Copy out the rows from the line containing "This screenshot has width=800, height=674." through the end of the rows, leaving out the pictures.

--- START ---

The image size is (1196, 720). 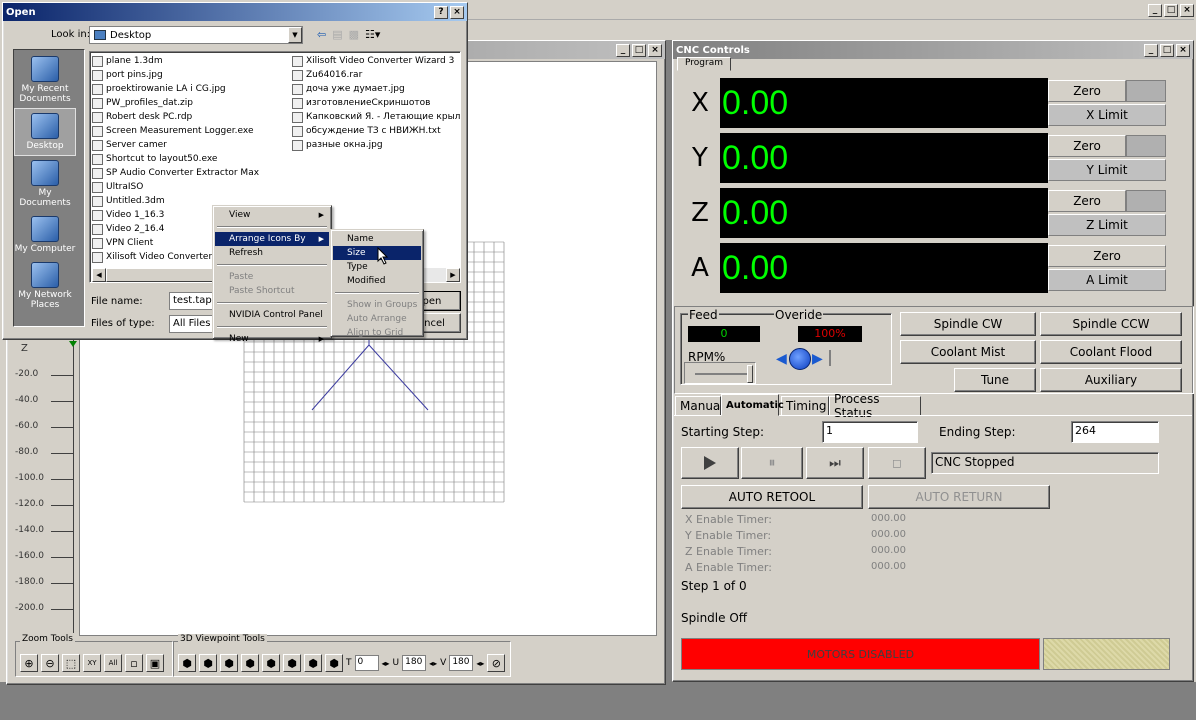 I want to click on zero-x-button: Zero, so click(x=1087, y=91).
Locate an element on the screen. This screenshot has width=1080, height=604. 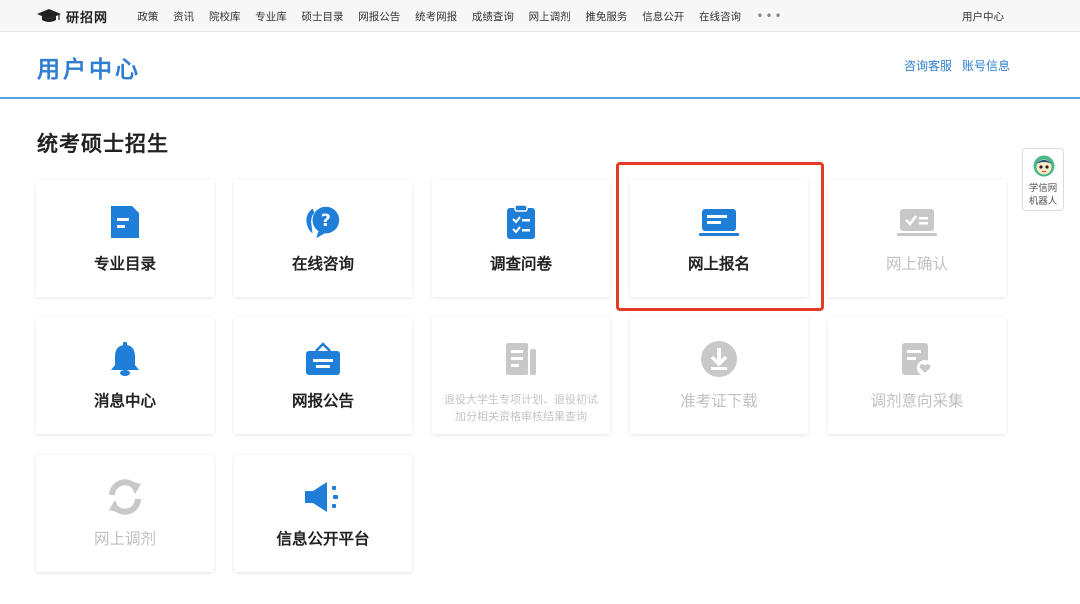
nav-item-disclosure: 信息公开 is located at coordinates (663, 16).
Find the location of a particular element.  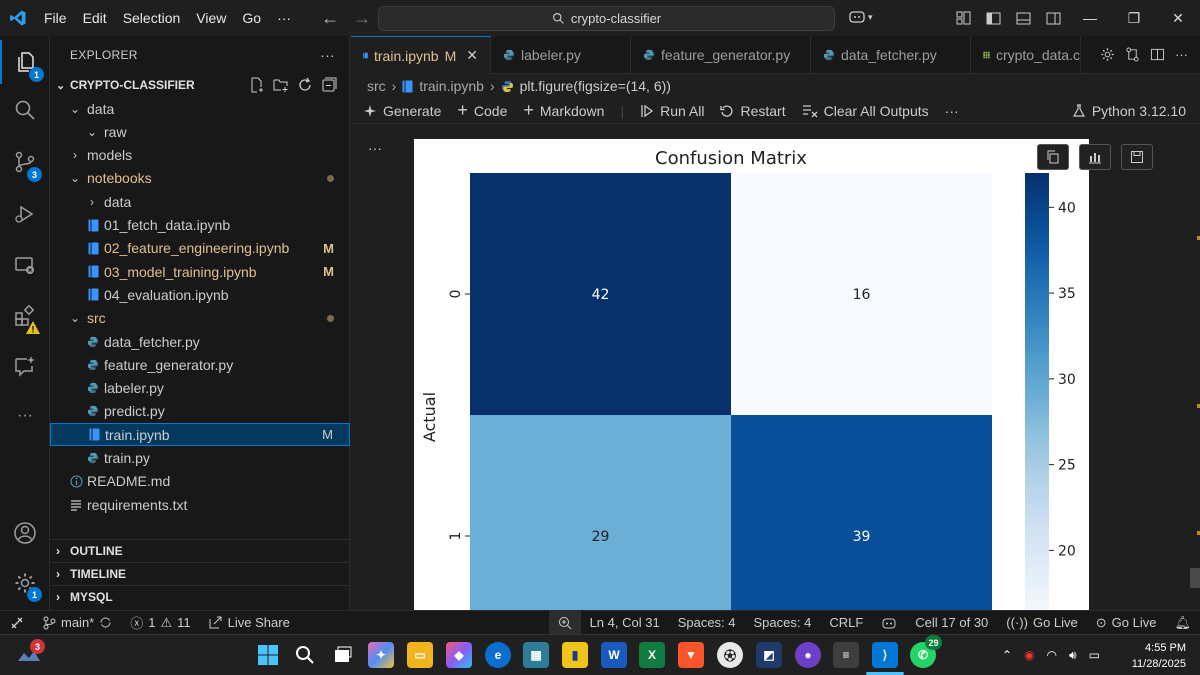

source-control-activity: 3 is located at coordinates (25, 162).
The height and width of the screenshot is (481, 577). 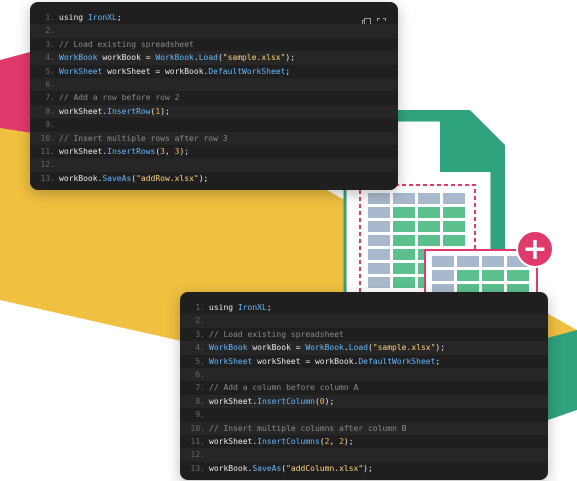 What do you see at coordinates (378, 442) in the screenshot?
I see `code-text: workSheet.InsertColumns(2, 2);` at bounding box center [378, 442].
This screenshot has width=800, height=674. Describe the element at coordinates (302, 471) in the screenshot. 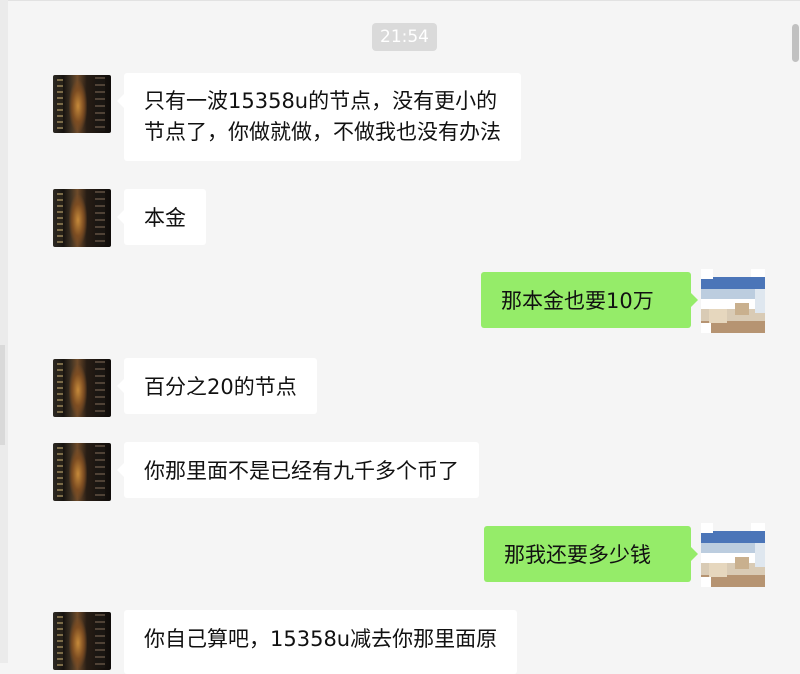

I see `message-text-line: 你那里面不是已经有九千多个币了` at that location.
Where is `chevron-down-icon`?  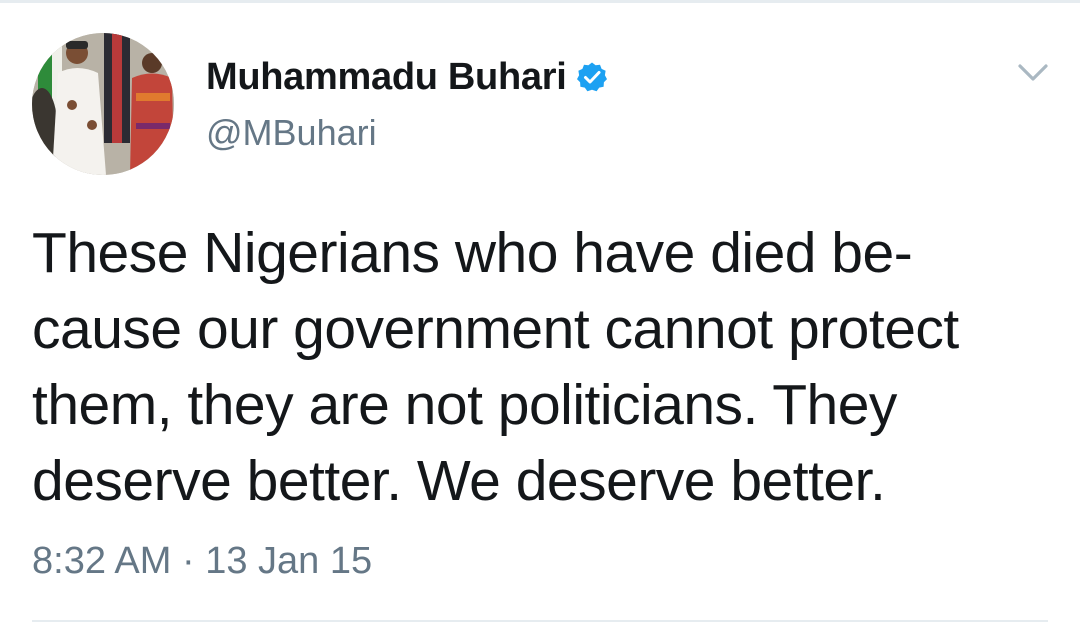
chevron-down-icon is located at coordinates (1033, 73).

--- END ---

Solved exercise>
This screenshot has width=800, height=674. Describe the element at coordinates (302, 471) in the screenshot. 

I see `message-text-line: 你那里面不是已经有九千多个币了` at that location.
Where is `chevron-down-icon`?  
chevron-down-icon is located at coordinates (1033, 73).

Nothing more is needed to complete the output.